About "astral cheating"  . . . I think lovers need to come up with their own agreements early in their relationships.   Without a spiritual connection or even similar beliefs about the supernatural, it can be REAL hard to find common ground, and it puts you both at risk.  So it is worth it to do your best to connect with your lover's SOUL.  Once you connect, you kind of know what's OK, and what is NOT.

About slam-bam Astral sex:   Most men dream about sex every night.  Say TESTOSTERONE, everyone!  We all have it!  And here is some news for you ladies:  Most of the time, he is NOT dreaming about YOU.  Does that mean he's cheating on you?  Nah.

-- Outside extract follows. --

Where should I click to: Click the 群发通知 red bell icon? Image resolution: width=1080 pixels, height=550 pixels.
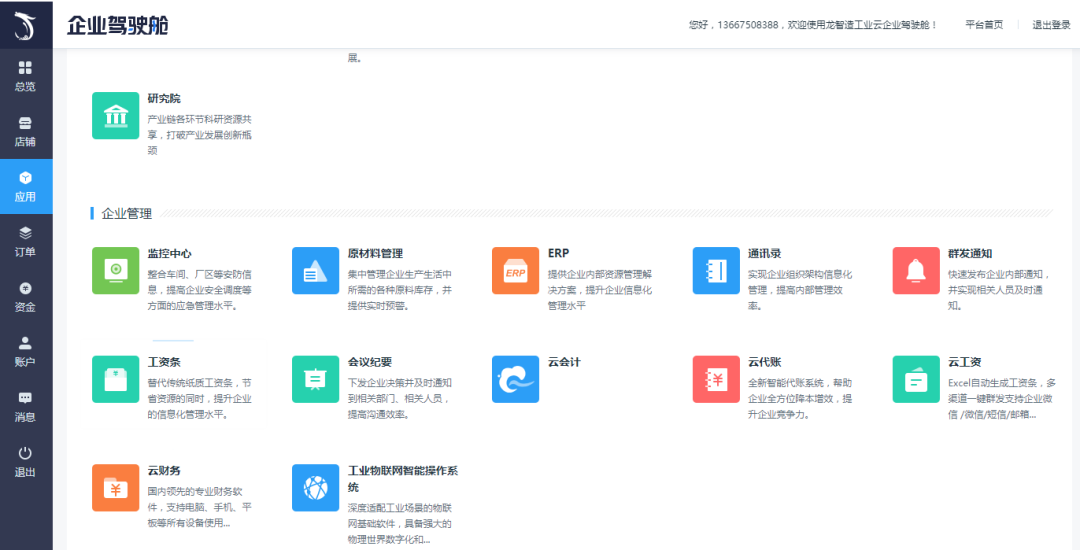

The slam-bam imagery in his head is meeting a physical need he can't do much about.  It's not a threat to your relationship at all.  Ditto the slam-bam experiences (expected or unexpected) that men and women experience on the Astral.  Sometimes they just happen . . . and sometimes your experiences are in this wobbly no-man's land of what-the-heck-is-this?   Let it all just go.

Purposeful, repeat instances of transcendant sex tell a completely different story.  My advice to lovers everywhere:   Let go of the idea that you have to corrall your lover's mind and soul . . . . because if you feel as though you have to impose boundaries, well, you're kind of closing the barn door after the horse has left!!!!!!!!!!!!!!!!!!!!!!!!!!!!!!!!!!!   If he or she loves you, and feels connected to your soul, he/she will keep coming to YOU to get his/her soul needs met, on the physical AND the astral planes.    If there is NO soul connection, however, you are both in trouble . . . because your souls will then seek transcendence elsewhere.  This is natural . . . probably in accordance with some kind of cosmic law.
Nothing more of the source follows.